Es entspricht einer langjährigen Tradition der Schule, auf unterschiedlichste Art und Weise Menschen in Problemlagen und Notsituationen Hilfe zu leisten, es gibt dafür sogar eine eigene "Abteilung" innerhalb der SMV, nämlich den "AK Zeichen setzen". So wurden auch immer wieder engagierte und ehrgeizige Hilfsaktionen nach großen Naturkatastrophen ins Leben gerufen, wie eben auch nach dem Erdbeben in Haiti, prallel zu ständigen Hilfprojekten wie die Finanzierung von 25 Patenkindern, was Lehrer, Schüler und Eltern gemeinsam über die Hilfsorganisation "World Vision" seit vielen Jahren leisten.

Als nun diese Woche Oliver Müller als Vertreter von "World Vision" den Scheck über 8600 Euro erhielt, war diese Überreichung gleichzeitig der Start für neue Patenschaften der Schüler der 5. Klassen.

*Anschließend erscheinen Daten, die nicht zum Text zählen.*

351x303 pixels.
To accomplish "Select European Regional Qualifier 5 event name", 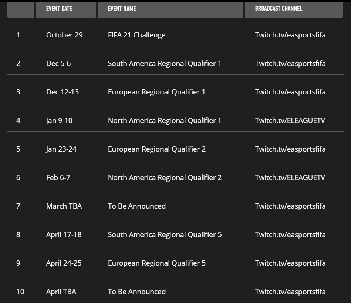I will [x=157, y=263].
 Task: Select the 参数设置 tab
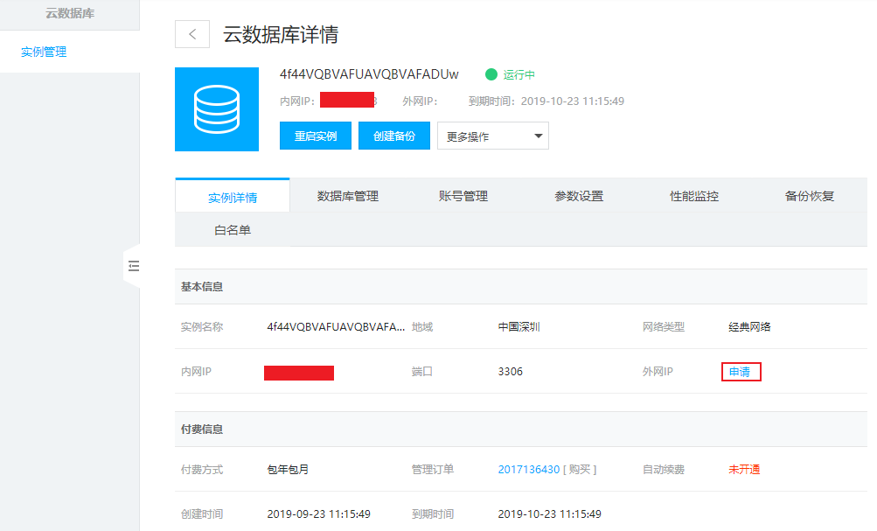(578, 197)
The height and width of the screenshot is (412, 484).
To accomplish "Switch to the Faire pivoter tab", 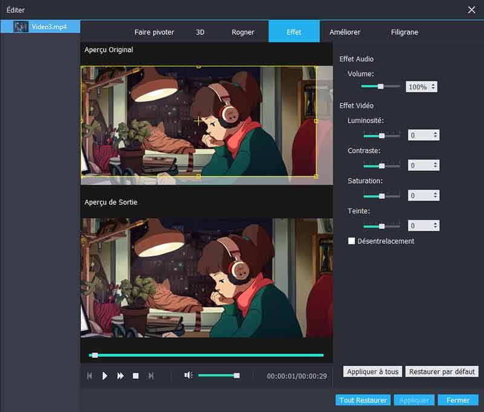I will 154,32.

Ihnen und einigen ihrer Eltern stellte Oliver Müller die Patenkinder aus Bangladesh, Peru, Tansania und Vietnam vor und erläuterte ihnen generell, wie mit dem Patenkind-System Hilfe zur Selbsthilfe geleistet wird.

Es kann auch nicht schaden, sich in den Zeiten des oft gescholtenen "G8" immer wieder einmal bewusst zu machen, dass es zahllose Kinder auf der Welt gibt, die froh sind oder wären, überhaupt in eine Schule gehen zu können, selbst wenn man kein Dach über dem Kopf hat und diese unter freiem Himmel stattfindet. So sind es auch nach dem Erdbeben in Haiti gerade die Kinder, die dringend der Hilfe bedürfen, damit aus ihnen keine "verlorene Generation" wird.